Not so in this case... The quality high end components truly shine - and it is VERY evident that they spent time balancing the sound given the challenges of the Beetle interior shape.

The only complaint I have is that the volume level which goes from zero- to-_ear-rupturing_ when using Sirius, BlueTooth (e.g., BlueTooth iPhone), standard FM, or SD card is for some reason about _*half-volume *_ when using the iPhone / iPod dock cable port located inside the large glove-box. Maybe I havent found the magic volume boost setting for dock connected devices, but I'm afraid it is an actual fixed input level problem.







-Chris in Raleigh, NC


----------



## notdos (Mar 1, 2012)

The red interior is Hawt!!

Phillip


----------



## 81RabbitDieselTruck (Feb 23, 2012)

*Rave it up!*

Your car is beautiful! Does it have a name yet? Also, I felt like I was at a rave with your video and camera holding skills!!! Lol.


----------



## MoreA4 (Mar 15, 2002)

*Very Nice!*

Great combination, all-in-all, awesome even if "pod-less". Enjoy. :beer:

An aside if you may, what is the red sports car off to the right?


----------



## ltlebug (Jan 12, 2012)

BEAUTIFUL!!!! Love the pics, love the video, and the color combination looks really good! I am definitely going to wait on my red/black interior...no matter how long it takes. Seeing the great pictures and video you posted has really got me even more hooked! Thank you for sharing!!!!!


----------



## Old Bug Man (Nov 5, 2011)

The car is fantastic, and, well, Radiohead is, as you well know, sublime. Thanks for the great photos and video. I'm waiting for the same car, though black/black, and I just can't wait to motor through the countryside with a Radiohead soundtrack on that Fender audio. So glad to hear you like it.


----------



## Dvdmoviemike (Feb 29, 2012)

Very nice, great pics and video, enjoy your new ride!


----------



## silverspeedbuggy (Aug 8, 2001)

NICE!!!!!!

I'm going back to the Cleveland Auto Show today; they've got a base Turbo, black, stick, with the guage pod on the show floor. I had my heart set on a loaded Beetle, but after checking out the base Beetle at the show last weekend, I thought "This will do. Do I really need all the bells and whistles?" but now your car makes me want to wait. 

Side note; what's the little red car in the background?

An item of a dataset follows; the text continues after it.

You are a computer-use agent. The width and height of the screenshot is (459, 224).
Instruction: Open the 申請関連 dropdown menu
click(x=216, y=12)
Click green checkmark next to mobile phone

Looks Italian or British.


----------



## Bugnoxian (May 6, 2011)

Wow, finally one with EVERYTHING !

beautiful. enjoy.


----------



## Vapre (Dec 3, 2011)

*The little red car: '69 SAAB Sonett V4*

I've had the Sonett since ~1995 and it was actually my daily driver for a few years.

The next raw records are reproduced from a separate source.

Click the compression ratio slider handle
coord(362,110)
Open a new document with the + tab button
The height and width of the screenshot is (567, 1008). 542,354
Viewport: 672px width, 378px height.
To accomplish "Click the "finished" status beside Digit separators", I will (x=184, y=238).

The body is fiberglass, the engine is a V4, manual 4-speed transmission with the shifter on the steering column. It's a pretty unique little car - only around 1800 were made with ~300 of those being 2-stroke 3 cylinders. SAAB did make lots more Sonetts between 1970-1974 that look very different (Italian design, flat hood, but not as attractive IMHO).

I've mostly restored all of the car except some interior, but as with most cars of this vintage there is usually something small needing repair - but just enough to keep it from being a daily driver anyway...


----------



## silverspeedbuggy (Aug 8, 2001)

That's a Sonnet? Wow, I've never seen one like that.


----------



## vdub10golf (Jan 23, 2010)

That red interior looks great!


----------



## VWNDAHS (Jun 20, 2002)

very nice, eagerly awaiting my white example here. l last i checked there were maybe 2 with Nav/Sound/Sun max'd out for sale in inventory in the country. very very scarce for whatever reason...but i'm waiting for the red/black and sun because both transform the beetle from fun to special for me . :beer:


----------



## TornadrotGTI (Apr 22, 2005)

Congrats on the car! Looks awesome!

For your MDI fix, fiddle with the settings as each media input has its own "max volume" setting where your iPod cable one could be turned up so the volume matches the other inputs/radio bands. I don't remember the steps but of you hit the Settings button from the Now Playing screen, you'll see what I mean.


----------